Developers of artificial intelligence (AI) often struggle with making their models “explainable,” i.e., ensuring that users of the system understand how or why an output or decision was made. A new white paper from the Center for Long-Term Cybersecurity explores diverse approach to explainable artificial intelligence (XAI), focusing on one approach in particular: counterfactual explanations, or CTEs.

The paper, “Improving the Explainability of Artificial Intelligence: The Promises and Limitations of Counterfactual Explanations,” was authored by Alexander Asemota, a PhD candidate in statistics at UC Berkeley. Asemota conducted his research on counterfactual explanations during his term as a fellow in the AI Policy Hub, an interdisciplinary initiative that trains UC Berkeley researchers to develop effective AI governance and policy frameworks.

“As AI rises in prominence across domains, it is crucial that companies, governments, and the public understand how AI is impacting decision-making,” Asemota writes. “However, there continues to be a dearth of guidance on how decisions made by algorithmic systems should be explained to those affected by them. This paper seeks to offer some perspective on counterfactual explanations, a methodology that has the potential to greatly improve access to recourse for algorithmic subjects.”

Counterfactual explanations, Asemota explains, are “intuitive for users because they describe how changing the factors that went into an algorithm-based decision would lead to a different output.” He offers the example of an applicant denied admission to a university: a counterfactual explanation might recommend that the applicant increase their test scores or take additional courses to improve their chances.

Still, while CFEs offer some improvements over other explanation methods, they still have significant limitations, Asemota writes. Companies, lawmakers, researchers, and regulators must keep these limitations in mind when considering how and when to use CFEs. Asemota provides specific recommendations for different stakeholders in shaping AI and AI policy, including regulators, lawmakers, companies and researchers.

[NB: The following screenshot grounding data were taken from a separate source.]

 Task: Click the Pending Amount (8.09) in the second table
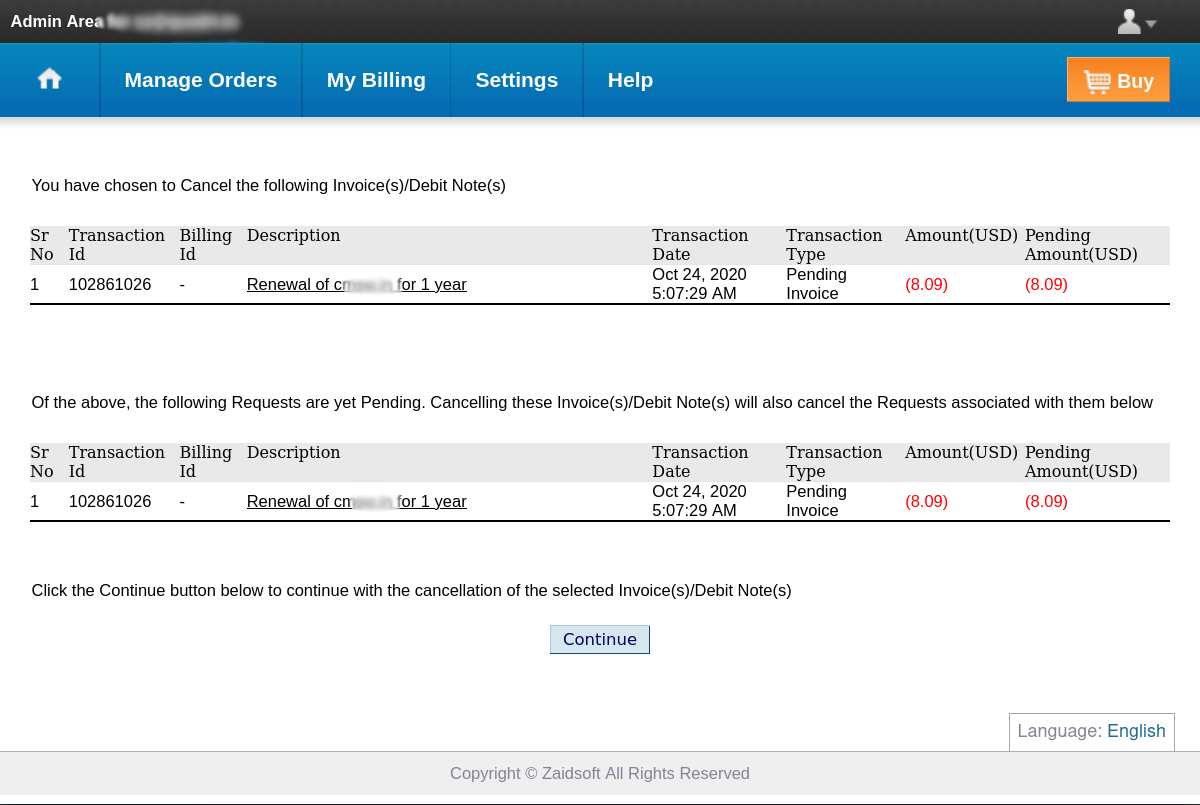(1046, 502)
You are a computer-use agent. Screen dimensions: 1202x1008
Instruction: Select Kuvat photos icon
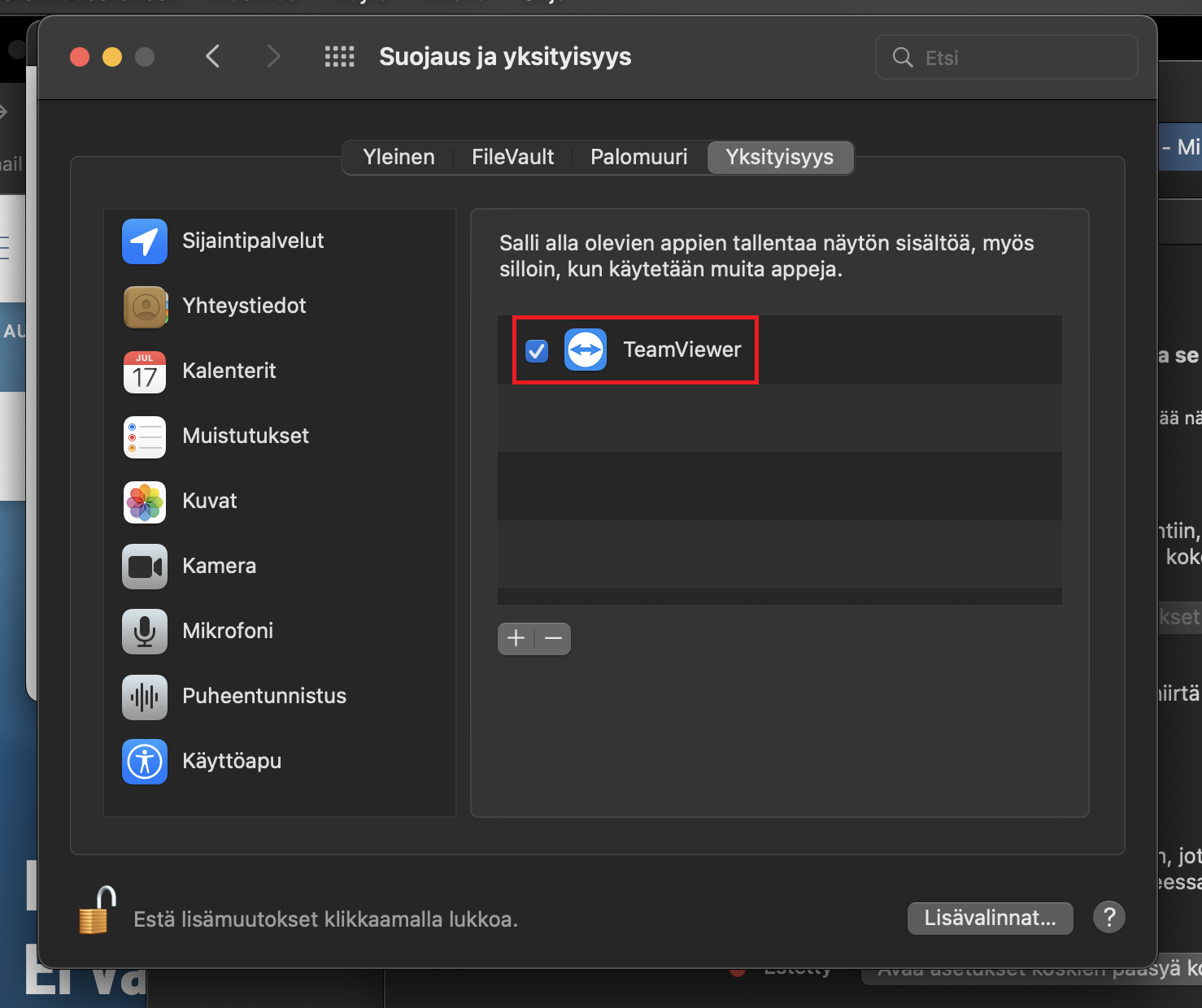coord(145,502)
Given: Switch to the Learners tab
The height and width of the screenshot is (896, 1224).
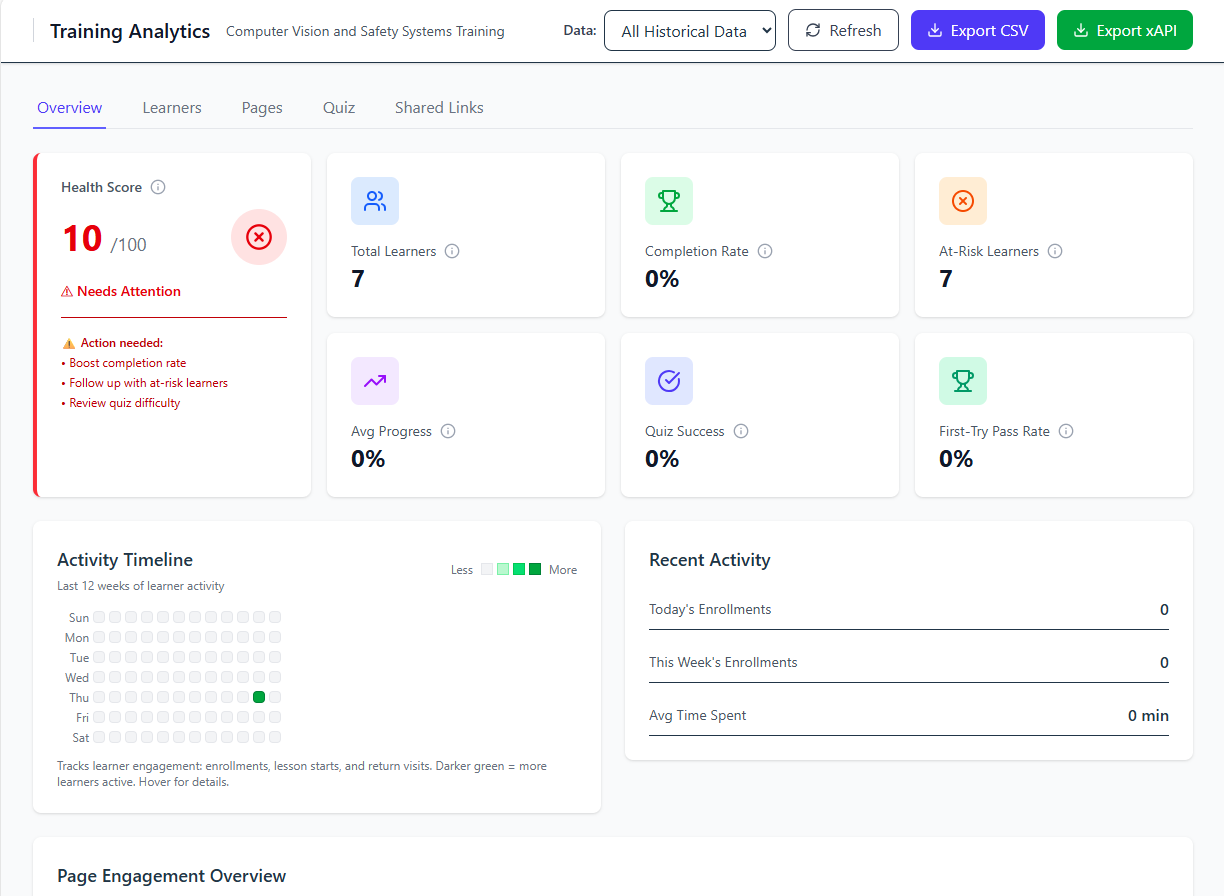Looking at the screenshot, I should click(172, 108).
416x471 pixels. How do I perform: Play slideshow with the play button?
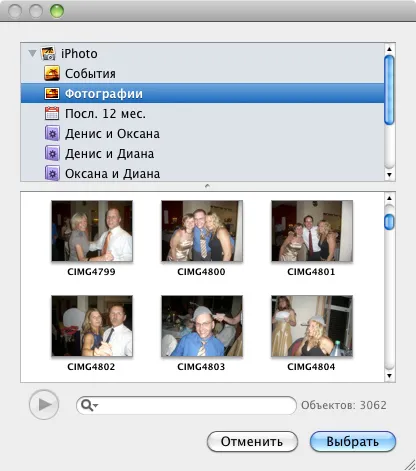(x=44, y=405)
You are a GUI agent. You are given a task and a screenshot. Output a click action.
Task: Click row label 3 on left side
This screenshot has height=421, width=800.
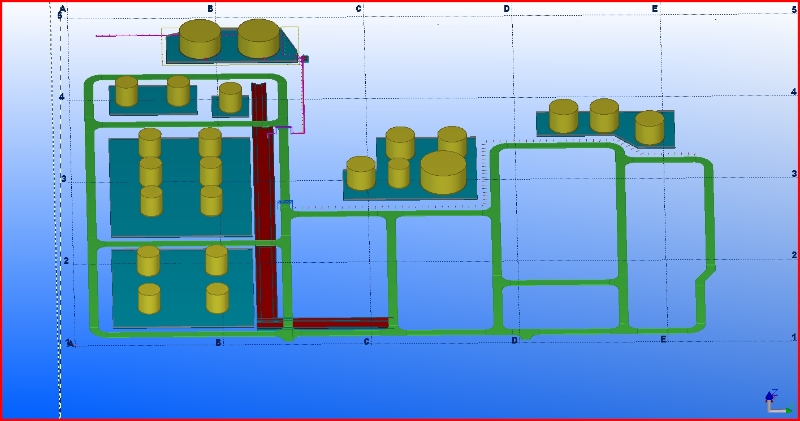(x=65, y=179)
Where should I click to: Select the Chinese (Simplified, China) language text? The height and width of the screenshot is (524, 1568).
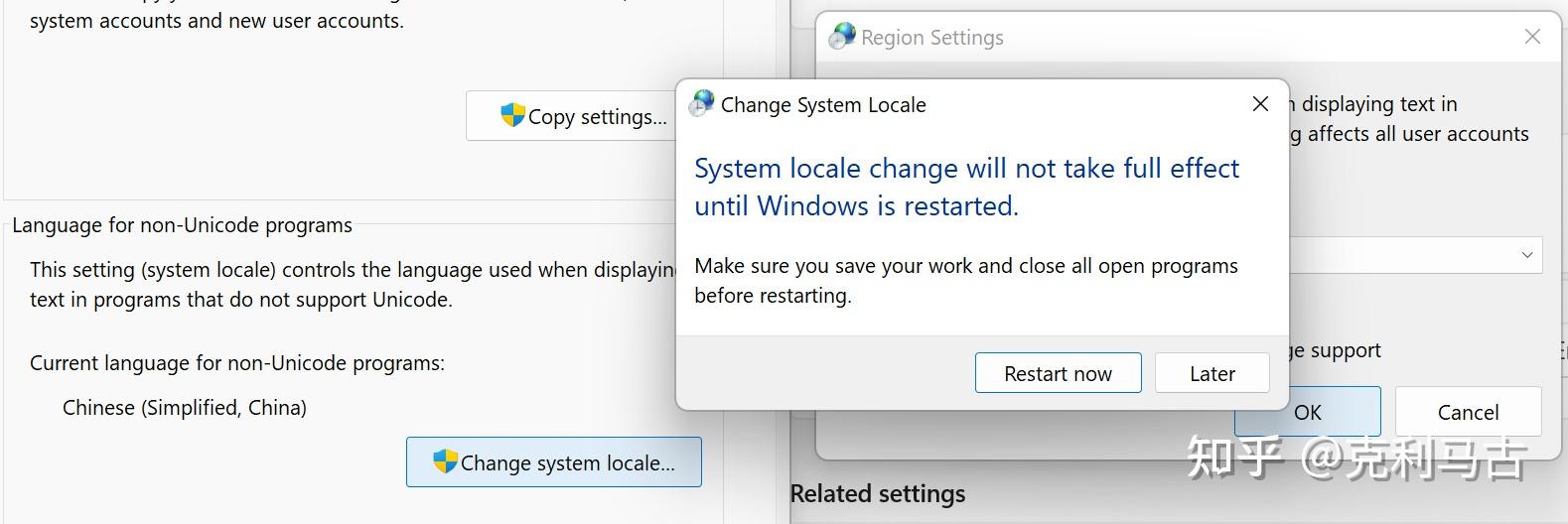pyautogui.click(x=185, y=408)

“Counterfactual explanations are promising as they provide specific recommendations to the user in a format that does not require significant knowledge of AI.”

Asemota suggests that regulators of AI technologies should, at least for now, refrain from requiring AI developers to provide counterfactual explanations, due to deficiencies in existing methodologies. They should, however, support the development of frameworks for explainability, and collaborate with open-source developers to create robust libraries for models, tools, and methodologies that support explainability.

Lawmakers, meanwhile, should require reporting on explainability for high-stakes domains such as finance and medicine. They should also require that technology makers disclose the use of AI systems, ensuring that algorithmic subjects are aware of when and how AI/ML is being used for decisions that affect them.

Companies should continue to test the use of counterfactual explanations, including by comparing the recommendations provided by CFEs to observed data to evaluate their accuracy and effectiveness. They should also test and validate any methods for explainability that they intend to implement, and build rigorous and automatic evaluation structures into AI pipelines.

Asemota recommends that AI researchers collaborate with applied AI/ML practitioners to progress counterfactual explanations research. They should place higher emphasis on safety and explainability in AI research, and communicate the risks in using explainability methods developed through their research.

“The rise of AI/ML has led to a growing need for explainability and transparency from what are often opaque systems,” Asemota writes in the conclusion. “Counterfactual explanations are a promising tool in the pursuit of explainable AI, but CFEs have significant limitations. Regulators, legislators, private companies, and researchers all have a role to play in improving counterfactuals and increasing explainability in AI/ML more generally.”